Diffractions are a useful aspect of the seismic wavefield and are often underutilised. By separating the diffractions from the rest of the wavefield they can be used for various applications such as velocity analysis, structural imaging, and wavefront tomography. However, separating the diffractions is a challenging task due to the comparatively low amplitudes of diffractions as well as the overlap between reflection and diffraction energy. Whilst there are existing analytical methods for separation, these act to remove reflections, leaving a volume which contains diffractions and noise. On top of this, analytical separation techniques can be costly computationally as well as requiring manual parameterisation. To alleviate these issues, a deep neural network has been trained to automatically identify and separate diffractions from reflections and noise on pre-migration data.

Here, a Generative Adversarial Network (GAN) has been trained for the automated separation. This is a type of deep neural network architecture which contains two neural networks which compete against one another. One neural network acts as a generator, creating new data which appears visually similar to the real data, while a second neural network acts as a discriminator, trying to identify whether the given data is real or fake. As the generator improves, so too does the discriminator, giving a deeper understanding of the data. To avoid overfitting to a specific dataset as well as to improve the cross-data applicability of the network, data from several different seismic datasets from geologically distinct locations has been used in training. When comparing a network trained on a single dataset compared to one trained on several datasets, it is seen that providing additional data improves the separation on both the original and new datasets.

The automatic separation technique is then compared with a conventional, analytical, separation technique; plane-wave destruction (PWD). The computational cost of the GAN separation is vastly superior to that of PWD, performing a separation in minutes on a 3-D dataset in comparison to hours.

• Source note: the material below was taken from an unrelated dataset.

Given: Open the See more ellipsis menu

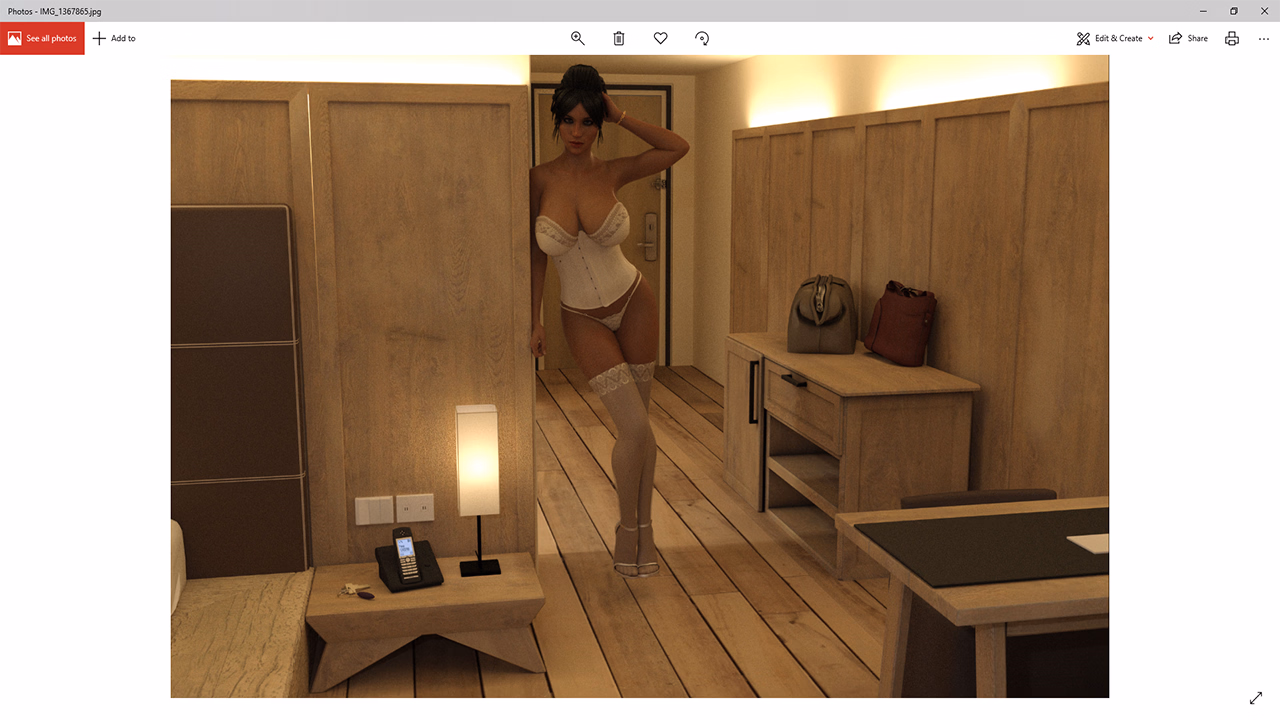Looking at the screenshot, I should tap(1263, 38).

Although in some complex areas the GAN separation is of a higher quality than the PWD separation, as it does not rely on the dip, there are also areas where the PWD outperforms the GAN separation. The GAN may be enhanced by adding more training data as well as by improving the initial separation used to create the training data, which is based around PWD and thus is imperfect and can introduce bias into the network. A potential for this is training the GAN entirely using synthetic data, which allows for a perfect separation as the points are known, however, it must be of sufficient volume for training and sufficient quality for real data applicability.